START Provided records

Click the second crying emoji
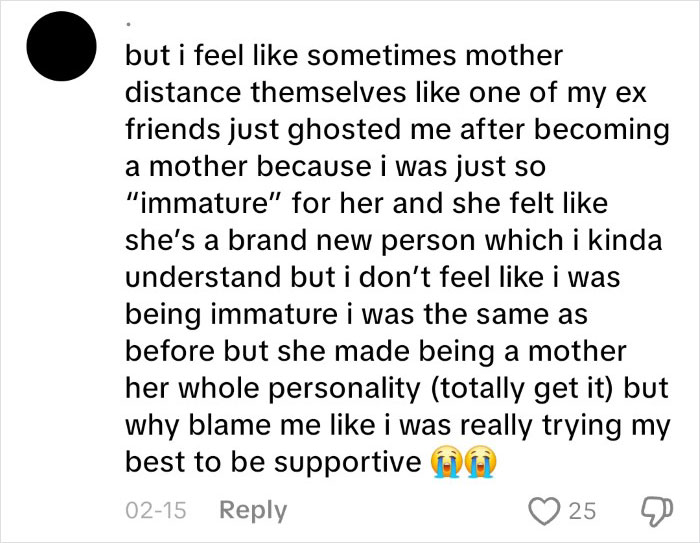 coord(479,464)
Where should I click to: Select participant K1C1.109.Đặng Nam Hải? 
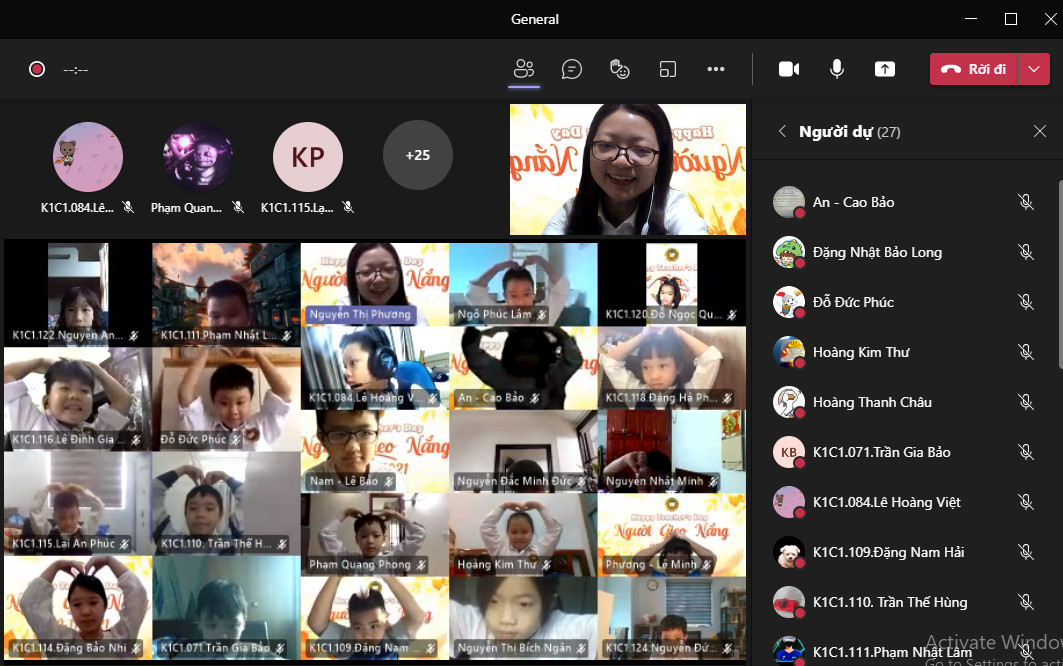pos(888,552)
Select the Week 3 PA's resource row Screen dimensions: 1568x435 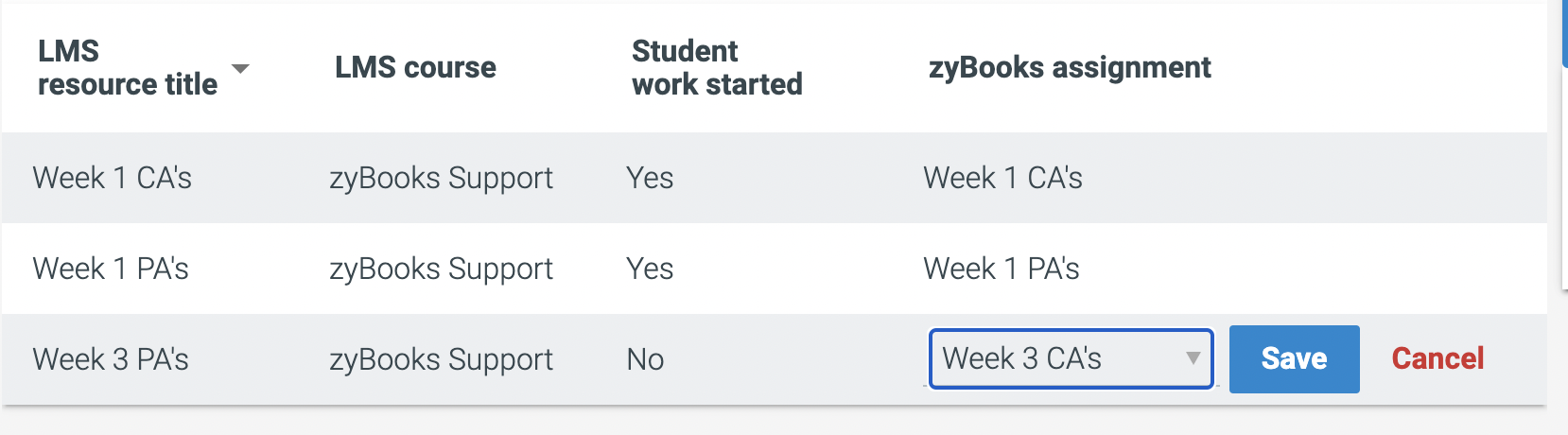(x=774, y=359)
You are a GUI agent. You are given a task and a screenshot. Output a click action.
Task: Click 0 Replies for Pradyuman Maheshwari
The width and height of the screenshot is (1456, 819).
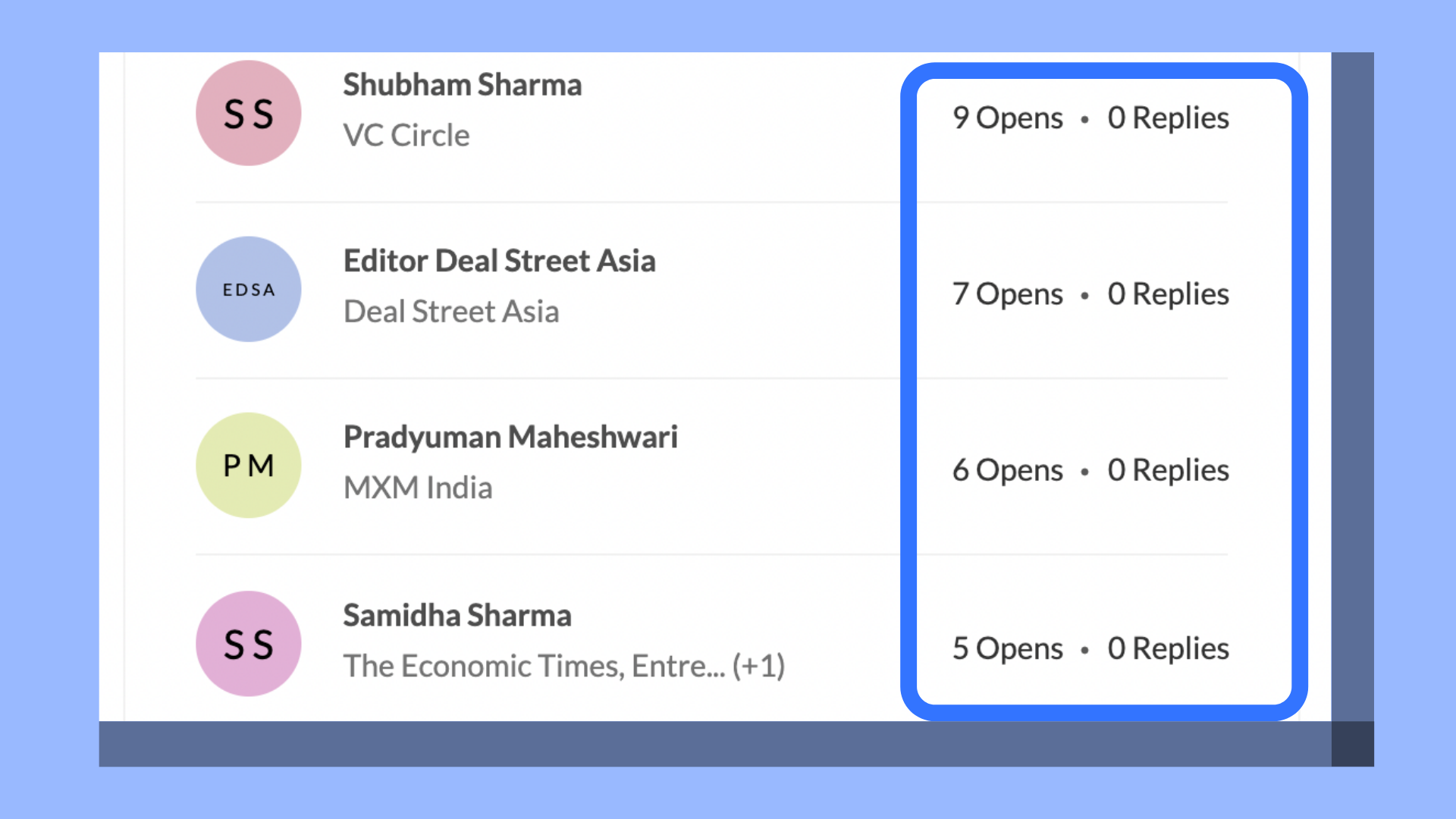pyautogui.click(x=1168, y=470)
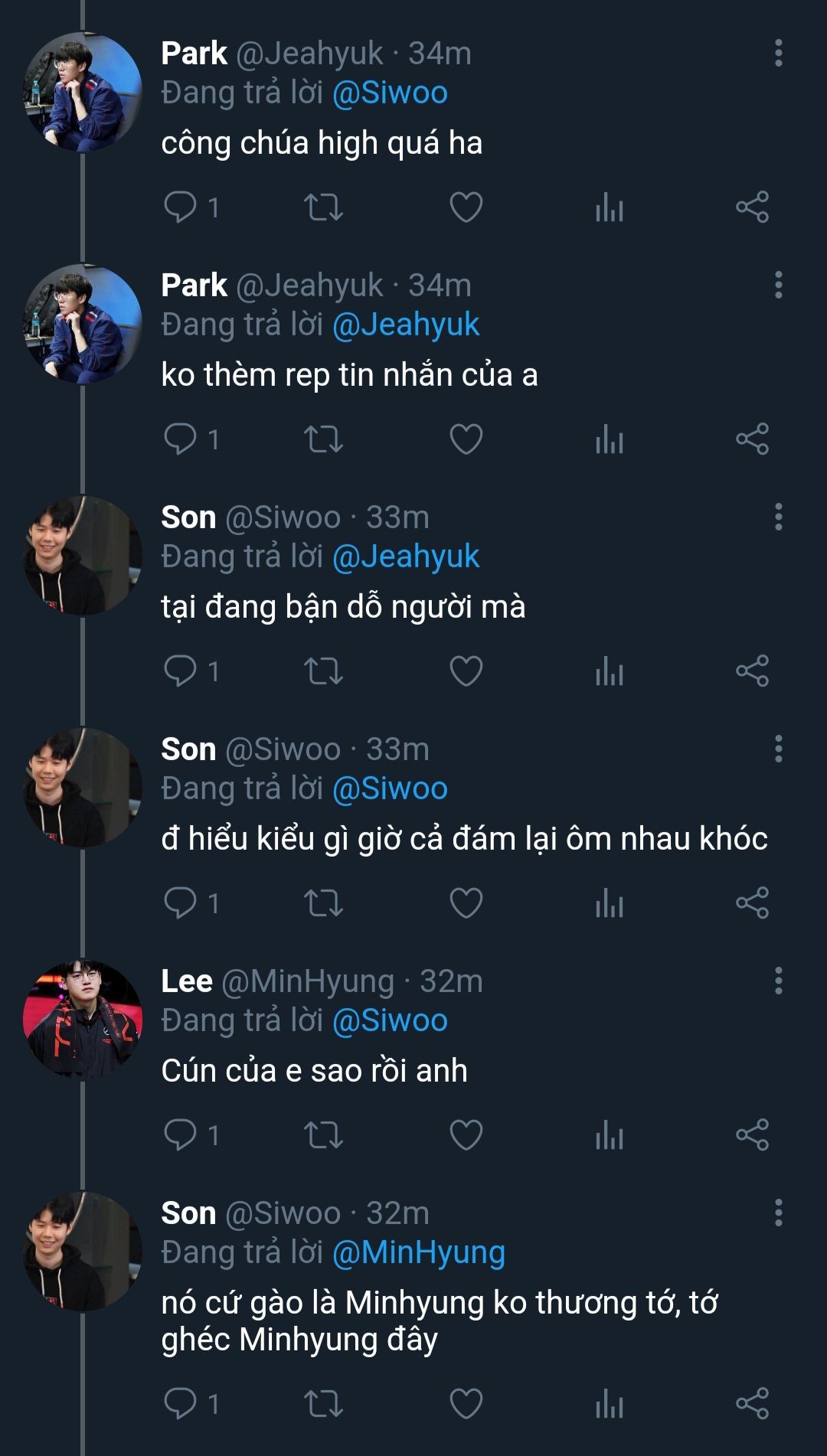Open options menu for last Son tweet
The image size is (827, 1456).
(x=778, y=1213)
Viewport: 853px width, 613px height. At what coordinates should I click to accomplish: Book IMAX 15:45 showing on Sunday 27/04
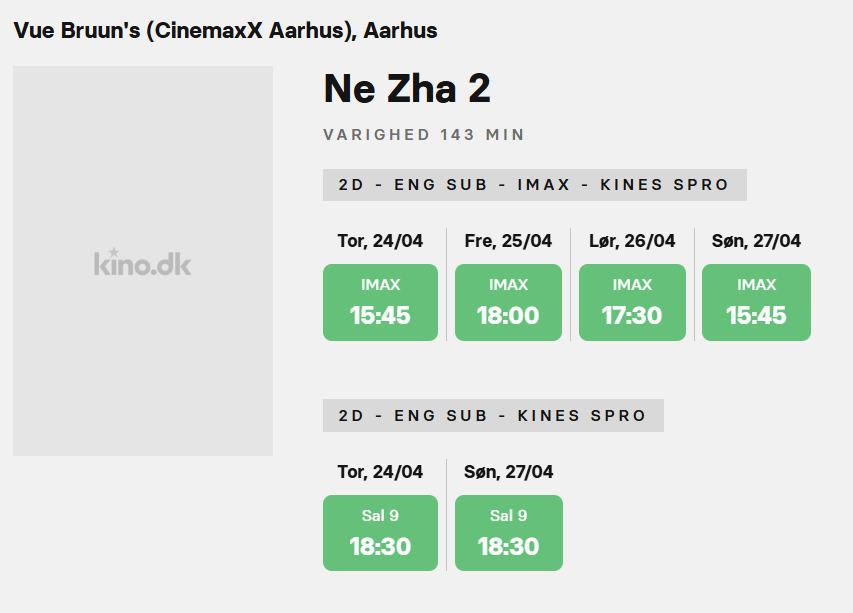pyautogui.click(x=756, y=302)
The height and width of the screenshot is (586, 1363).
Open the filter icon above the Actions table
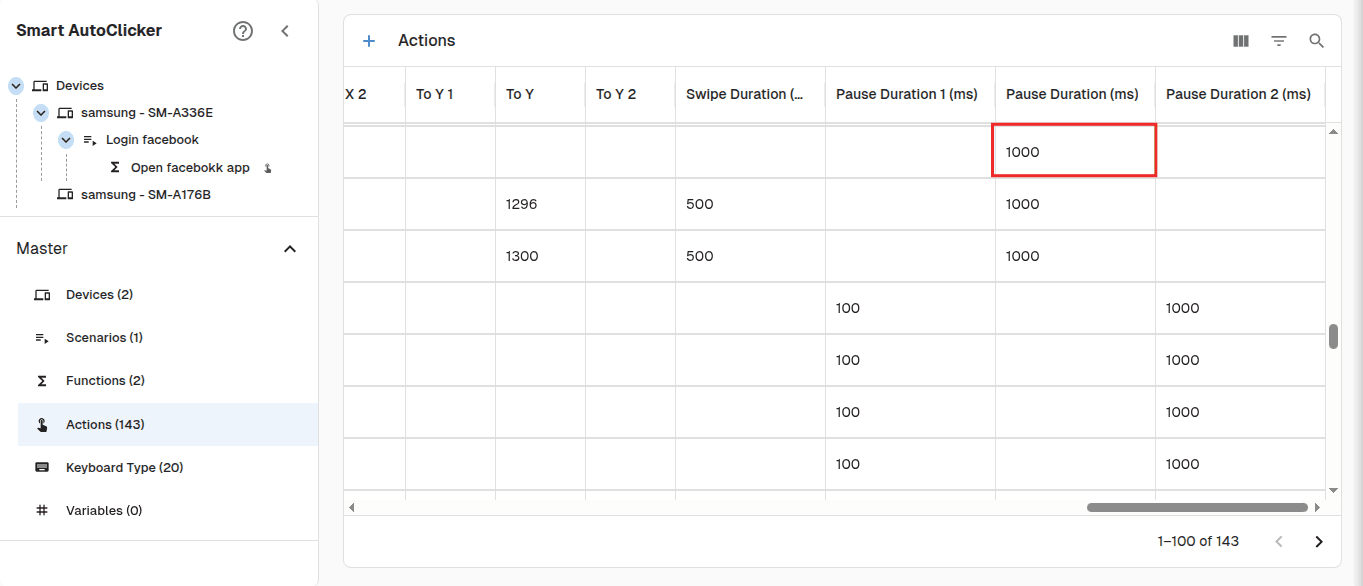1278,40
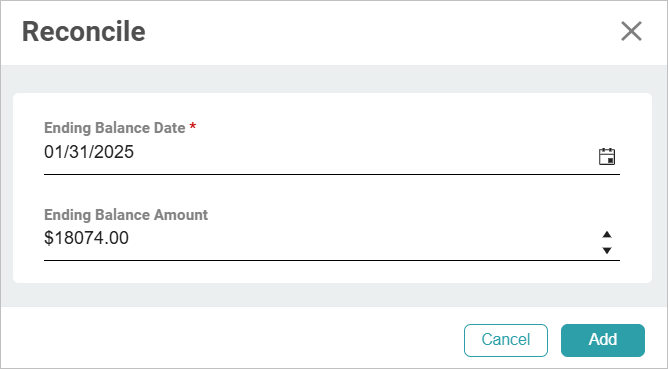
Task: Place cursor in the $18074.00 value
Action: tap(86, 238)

END Provided records

• [What the exercise asks] Take the line containing "You are a GUI" and every line after it up to the end of the entries, and quote them exactly. Both ends count; the pictures do not.

• [Finished task]
You are a GUI agent. You are given a task and a screenshot. Output a click action.
Task: Click 0 Replies for Pradyuman Maheshwari
The width and height of the screenshot is (1456, 819).
pyautogui.click(x=1168, y=470)
Open options menu for last Son tweet
The image size is (827, 1456).
(x=778, y=1213)
Viewport: 853px width, 613px height. At what coordinates should I click to accomplish: Book IMAX 15:45 showing on Sunday 27/04
pyautogui.click(x=756, y=302)
The height and width of the screenshot is (586, 1363).
Open the filter icon above the Actions table
1278,40
Task: Place cursor in the $18074.00 value
Action: tap(86, 238)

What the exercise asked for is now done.